==== DOCUMENT EXCERPT ====
It’s a great album and a trip-hop classic, but the album name has far more meaning and history. This may be a tangental pre-ramble, but I deem it necessary to share some of the influence Terence McKenna’s Forward Escape holds.
The phrase “a forward escape” was coined by none other than McKenna himself. It describes the escape of the historical process by which civilization builds slowly towards a peak, before crashing and then beginning another cycle. This process is the result of technological development and common and repeated cultural and ideological patterns. Meaning, ancient societal (technological or ideological) peaks may have been much more severe than our current societal standing. I don’t mean to say “ancient” and “current” as much as I mean to indicate something about the eternal- the notion that perhaps other societies at other times truly had it better. We yearn to nostalgia for the consciously unknown, subconsciously vibrant, ingrained in our DNA. This summary is problematic, which is why I intend to provide commentary, evidence, and explanation for this overarching theory.
====
● EXPLORE THE MATERIAL:
a – In the passage about the forward escape, what three things does the writer intend to provide for the overarching theory?
b – Could you return the passage about the forward escape from "It’s a great" to "Forward Escape holds."?
Rely only on the passage about the forward escape.
==== MATERIAL PROVIDED ====
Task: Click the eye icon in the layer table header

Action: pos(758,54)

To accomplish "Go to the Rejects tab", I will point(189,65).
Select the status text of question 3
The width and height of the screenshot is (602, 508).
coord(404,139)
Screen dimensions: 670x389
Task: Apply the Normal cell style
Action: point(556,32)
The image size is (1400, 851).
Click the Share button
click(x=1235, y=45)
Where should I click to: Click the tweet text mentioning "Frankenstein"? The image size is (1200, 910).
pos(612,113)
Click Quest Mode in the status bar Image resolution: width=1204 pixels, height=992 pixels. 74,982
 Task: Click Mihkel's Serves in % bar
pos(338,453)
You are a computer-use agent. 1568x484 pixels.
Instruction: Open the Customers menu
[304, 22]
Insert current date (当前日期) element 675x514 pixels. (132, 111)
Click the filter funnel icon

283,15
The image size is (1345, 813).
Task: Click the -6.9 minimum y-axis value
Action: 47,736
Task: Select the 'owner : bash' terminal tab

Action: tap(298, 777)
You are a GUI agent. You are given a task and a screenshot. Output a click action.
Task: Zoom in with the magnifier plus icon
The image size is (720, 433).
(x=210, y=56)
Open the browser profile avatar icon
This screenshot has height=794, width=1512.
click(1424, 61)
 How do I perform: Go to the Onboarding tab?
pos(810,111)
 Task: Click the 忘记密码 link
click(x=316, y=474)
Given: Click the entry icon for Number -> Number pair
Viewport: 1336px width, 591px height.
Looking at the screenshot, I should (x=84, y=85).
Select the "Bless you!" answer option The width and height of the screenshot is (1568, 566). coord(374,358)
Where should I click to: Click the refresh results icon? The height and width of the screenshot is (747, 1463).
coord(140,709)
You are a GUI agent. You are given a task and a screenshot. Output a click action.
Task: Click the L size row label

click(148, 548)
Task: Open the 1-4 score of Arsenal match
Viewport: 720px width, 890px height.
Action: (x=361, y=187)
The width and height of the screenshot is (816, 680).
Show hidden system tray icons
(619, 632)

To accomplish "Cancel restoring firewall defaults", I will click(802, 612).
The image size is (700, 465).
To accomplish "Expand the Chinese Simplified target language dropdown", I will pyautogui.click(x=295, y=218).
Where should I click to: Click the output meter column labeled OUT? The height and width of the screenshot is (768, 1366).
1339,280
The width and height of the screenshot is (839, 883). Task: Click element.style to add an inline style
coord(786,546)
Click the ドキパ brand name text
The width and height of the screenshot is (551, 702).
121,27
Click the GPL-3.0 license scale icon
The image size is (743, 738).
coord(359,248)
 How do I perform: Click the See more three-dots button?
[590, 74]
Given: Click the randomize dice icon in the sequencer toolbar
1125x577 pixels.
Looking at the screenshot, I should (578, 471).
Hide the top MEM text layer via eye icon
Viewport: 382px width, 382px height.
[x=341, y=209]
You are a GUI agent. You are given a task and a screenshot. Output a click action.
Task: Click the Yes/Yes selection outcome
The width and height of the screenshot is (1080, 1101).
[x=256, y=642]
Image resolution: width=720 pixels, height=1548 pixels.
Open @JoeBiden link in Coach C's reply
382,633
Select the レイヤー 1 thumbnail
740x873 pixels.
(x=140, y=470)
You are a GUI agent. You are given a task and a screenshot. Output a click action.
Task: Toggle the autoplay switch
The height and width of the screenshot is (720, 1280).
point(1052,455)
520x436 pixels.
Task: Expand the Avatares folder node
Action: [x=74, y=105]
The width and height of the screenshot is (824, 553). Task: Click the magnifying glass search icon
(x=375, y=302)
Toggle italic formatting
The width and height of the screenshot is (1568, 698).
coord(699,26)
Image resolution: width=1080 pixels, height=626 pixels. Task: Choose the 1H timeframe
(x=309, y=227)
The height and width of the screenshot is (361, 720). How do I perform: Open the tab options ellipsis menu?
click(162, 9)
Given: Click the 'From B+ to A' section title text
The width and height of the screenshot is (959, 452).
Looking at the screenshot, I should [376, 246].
====
● PROBLEM SOLUTIONS:
a – Commentary, evidence, and explanation.

b –
It’s a great album and a trip-hop classic, but the album name has far more meaning and history. This may be a tangental pre-ramble, but I deem it necessary to share some of the influence Terence McKenna’s Forward Escape holds.